Two Numerical Variables

To visualize the nature of the association between two numerical variables we can use a scatterplot.

Is there an association between bedrooms and beds?

It makes sense that in the plot below we see a moderately strong, positive, linear association between the number of bedrooms and the number of beds in an Airbnb.

  1. The relationship is positive as the trend of the data goes up and to the right.
  2. The relationship is linear as the best fitting curve for this data would be a line.
  3. The relationship is strong as the points above and below this line are not too far off.
  4. Furthermore, there do not seem to be any strong outliers.

In general, an effective and thorough way to communicate the nature of an association between two numerical variables are to describe the following.

  1. Direction (positive/negative) of the trend
  2. Shape of the trend (linear/nonlinear)
  3. Strength of the trend (none, weak, moderate, strong, etc.)
  4. Any outliers

We can use the sns.scatterplot() function to create a basic scatterplot.

sns.scatterplot(x='bedrooms', y='beds', data=df)
plt.show()

The term "strong" is a subjective assessment. Because the relationship between two numerical variables is linear we can use the correlation to measure the strength and the direction of this relationship. Recall that the correlation ranges from $[-1.0, 1.0]$ and that the closer the |correlation| is to 1.0, the stronger the association. Furthermore, a positive correlation indicates that the relationship is positive, and a negative correlation indicates that the relationship is negative.

Thus, the correlation of 0.859 between bedrooms and beds further validates that the linear relationship is strong and positive.

df[['bedrooms', 'beds']].corr()
bedrooms beds
bedrooms 1.000000 0.859116
beds 0.859116 1.000000

If we want to overlay a "best fit line" in a scatterplot, then we can use the sns.lmplot() function.

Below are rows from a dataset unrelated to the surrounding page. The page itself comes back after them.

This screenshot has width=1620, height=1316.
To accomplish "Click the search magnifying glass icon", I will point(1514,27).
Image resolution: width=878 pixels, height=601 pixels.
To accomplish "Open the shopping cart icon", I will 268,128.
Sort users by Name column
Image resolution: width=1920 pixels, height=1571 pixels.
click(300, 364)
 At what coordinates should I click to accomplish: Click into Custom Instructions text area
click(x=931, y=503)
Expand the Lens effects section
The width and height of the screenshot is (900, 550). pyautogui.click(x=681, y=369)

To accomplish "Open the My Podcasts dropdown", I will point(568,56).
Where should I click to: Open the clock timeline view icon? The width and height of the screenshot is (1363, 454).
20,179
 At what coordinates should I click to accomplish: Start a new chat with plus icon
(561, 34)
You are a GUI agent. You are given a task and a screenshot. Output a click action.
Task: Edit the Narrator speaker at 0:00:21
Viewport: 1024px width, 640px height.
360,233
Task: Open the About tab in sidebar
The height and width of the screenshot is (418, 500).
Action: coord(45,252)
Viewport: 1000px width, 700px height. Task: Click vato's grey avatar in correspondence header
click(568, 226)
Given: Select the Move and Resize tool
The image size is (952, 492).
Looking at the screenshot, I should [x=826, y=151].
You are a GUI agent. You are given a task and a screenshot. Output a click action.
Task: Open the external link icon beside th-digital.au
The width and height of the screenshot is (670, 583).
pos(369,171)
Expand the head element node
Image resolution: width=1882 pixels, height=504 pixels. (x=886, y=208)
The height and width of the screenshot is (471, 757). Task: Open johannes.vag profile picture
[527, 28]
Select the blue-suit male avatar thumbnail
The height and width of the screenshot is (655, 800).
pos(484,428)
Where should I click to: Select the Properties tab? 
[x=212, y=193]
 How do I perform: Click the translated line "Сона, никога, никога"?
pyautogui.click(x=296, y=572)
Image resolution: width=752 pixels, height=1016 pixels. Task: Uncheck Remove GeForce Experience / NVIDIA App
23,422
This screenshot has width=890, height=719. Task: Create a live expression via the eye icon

sns.lmplot(x='bedrooms', y='beds', data=df, ci=False)
plt.show()

Warning! If the relationship between your two numerical variables is NONLINEAR, the correlation is not an effective way to measure the strength and direction of a relationship. If you use the correlation on a relationship is not linear, your interpretations may be misleading!

We can actually quickly visualize the nature of the relationship between all of our numerical explanatory variables all at once using the sns.pairplot() function.

sns.pairplot(df)
plt.show()

These plots yield some interesting insights for our intended model.

  1. Each of our intended numerical explanatory variables (ie. accommodates, bedrooms, and beds) all have strong linear relationships with each other. The correlations between each pair of explanatory variables are 0.856, 0.877, and 0.859.
  2. On the other hand, the relationship between each explanatory variable and price (our response variable) is only moderately strong (0.586, 0.611, 0.577).
df.corr()
price accommodates bedrooms beds
price 1.000000 0.585688 0.611560 0.576968
accommodates 0.585688 1.000000 0.856451 0.876848
bedrooms 0.611560 0.856451 1.000000 0.859116
beds 0.576968 0.876848 0.859116 1.000000

So on one hand, the strong linear relationships between accommodates, bedrooms, and beds with price indicates that using these three variables as explanatory variables in our model might be a good idea.

However, as we'll see in Section 08-08, because our three numerical explanatory variables have a strong linear relationship with each other, our model is going to run into some problems.